(Items from a dataset)

[Start of Attachment]

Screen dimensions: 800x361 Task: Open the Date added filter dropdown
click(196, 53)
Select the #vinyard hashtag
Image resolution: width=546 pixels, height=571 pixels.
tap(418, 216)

[End of Attachment]

Transcribe the records in full, word for word.

### RESULT OF THE TASK
Screen dimensions: 800x361 Task: Open the Date added filter dropdown
click(196, 53)
Select the #vinyard hashtag
Image resolution: width=546 pixels, height=571 pixels.
tap(418, 216)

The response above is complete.